### ESTRATTO DEL TESTO
···
La lotta dei prigionieri Palestinesi: una nuova tappa dell'Intifada
24 agosto 2004
Comunicato di Nadi al-asir al-filistini, n° 067 22/08/2004
(Club dei prigionieri palestinesi)
Il 15 agosto 2001 i prigionieri palestinesi hanno iniziato uno sciopero della
fame per protestare contro il deterioramento critico delle loro condizioni di
detenzione. 1500 prigionieri in tre prigioni centrali hanno iniziato il 15
agosto e 2500 prigionieri di altre prigioni centrali li hanno raggiunti il 18
agosto e in totale vi sono oggi 4000 prigionieri palestinesi in sciopero della
fame. Il movimento è seguito anche dai prigionieri rinchiusi nei campi militari
(Ofer, Naqab e Megiddo) che, non potendo intraprendere lo sciopero della fame,
organizzano altre forme di lotta per affermare la loro partecipazione a questo
grande movimento di protesta. Inoltre, i prigionieri malati minacciano di
raggiungere il movimento a partire da lunedì 23 agosto.
Non è la prima volta che i prigionieri palestinesi intraprendono uno sciopero
della fame generalizzato nella maggior parte delle prigioni. Già nel 1992 uno
sciopero della fame di 15 giorni aveva obbligato la direzione delle prigioni ad
apportare dei miglioramenti nelle condizioni di detenzione. Prima e dopo, molti
scioperi o scioperi della fame hanno avuto luogo, soprattutto nelle prigioni di
Beer Sheva, Askelon, Nafha ed anche nell'insieme delle prigioni, per
rivendicazioni politiche o per migliorare le condizioni di detenzione, come lo
sciopero attuale.
Cosa chiedono i prigionieri?
Una vita degna ed umana dietro le sbarre. La lista delle rivendicazioni è lunga
ed è stata diffusa più volte, con più o meno precisione, dalle diverse
associazioni di solidarietà con i prigionieri. In sintesi, i prigionieri
palestinesi chiedono condizioni di vita decenti (nutrimento, proprietà), la
soppressione delle multe, dei vetri di isolamento nei parlatori
(americanizzazione delle prigioni), delle perquisizioni corporali, delle
perquisizioni ininterrotte e provocatorie delle celle e chiedono anche la fine
delle umiliazioni, dei pestaggi, delle torture fisiche e morali,
l'autorizzazione di visite regolari dei famigliari, l'autorizzazione di
telefonate con le famiglie, il diritto di studiare liberamente, il diritto di
ricevere pacchi (cibo, vestiti, effetti personali), il diritto alle cure per i
malati e i feriti.
Si tratta di rivendicazioni giuste e semplicemente umane, che rispondono alle
norme ed ai trattati internazionali.
···
### RIGHE
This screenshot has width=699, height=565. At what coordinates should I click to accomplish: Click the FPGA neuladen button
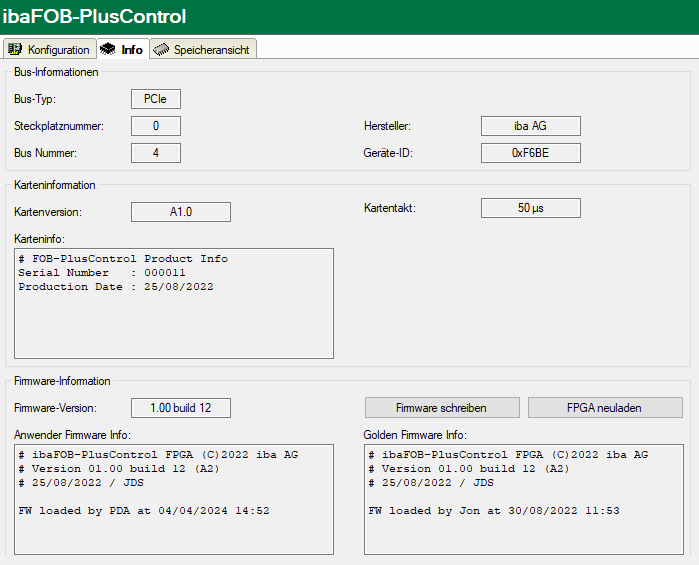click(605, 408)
···
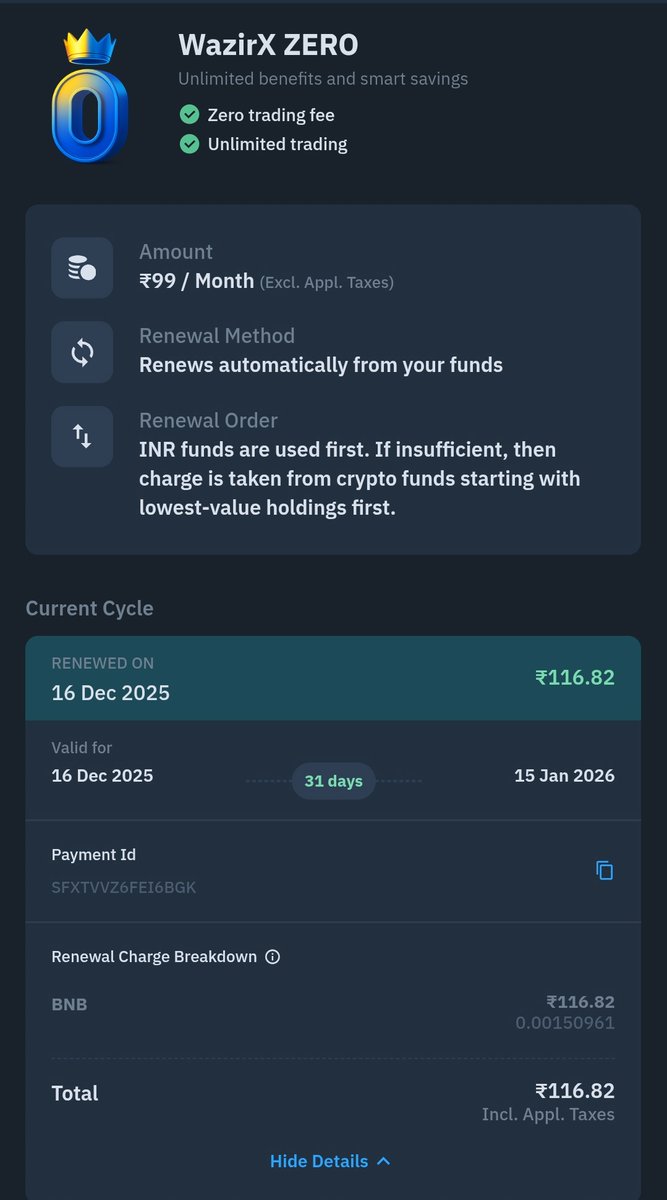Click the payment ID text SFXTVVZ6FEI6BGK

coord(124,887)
···
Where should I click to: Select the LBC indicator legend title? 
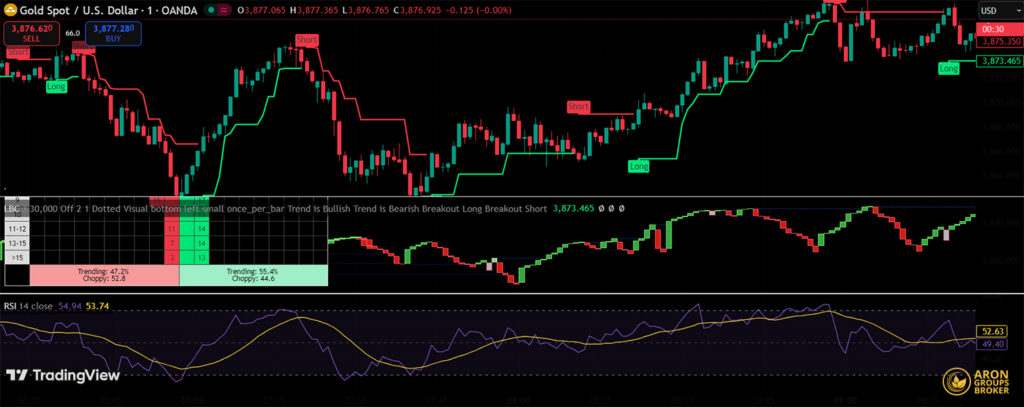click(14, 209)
···
### COMPITO 1
Riporta dal comunicato sullo sciopero della fame dei prigionieri palestinesi il passo che comincia con "La lotta dei" e prosegue fino a "dei prigionieri palestinesi)".
### COMPITO 2
Secondo il comunicato sullo sciopero della fame dei prigionieri palestinesi, quanto durò lo sciopero della fame del 1992?
### COMPITO 3
Prosegui il comunicato sullo sciopero della fame dei prigionieri palestinesi dal punto in cui si interrompe.

### RISULTATO 1
La lotta dei prigionieri Palestinesi: una nuova tappa dell'Intifada
24 agosto 2004
Comunicato di Nadi al-asir al-filistini, n° 067 22/08/2004
(Club dei prigionieri palestinesi)

### RISULTATO 2
Durò 15 giorni.

### RISULTATO 3
Attorno ai prigionieri si è mobilitata tutta la società palestinese. In tutte le
province e le città di Gaza e della Cisgiordania, nei territori occupati nel
1948, i Palestinesi hanno affermato dai primi giorni dello sciopero la loro
solidarietà e il loro sostegno al movimento dei prigionieri. Tende della
libertà sono state montate nelle principali città, la gente vi affluisce e
molte personalità hanno dichiarato di intraprendere lo sciopero della fame in
solidarietà, come lo sceicco Tamini e l'archimandrita Hanna Atallah.
Un movimento unitario.
Gli appelli del movimento unificato dei prigionieri (due, sino ad ora) sono
chiari: lo sciopero intrapreso dai prigionieri è un movimento unitario e non
partigiano. Il secondo appello mette chiaramente in guardia contro lo sviamento
del movimento da parte delle organizzazioni politiche, non perchè gli
scioperanti non siano politicamente impegnati, ma perchè hanno deciso di potare
dalle prigioni in cui si trovano un colpo alle divisioni della scena
palestinese esterna. Il loro movimento raccoglie tutte le forze politiche
impegnate nella resistenza palestinese all'occupazione.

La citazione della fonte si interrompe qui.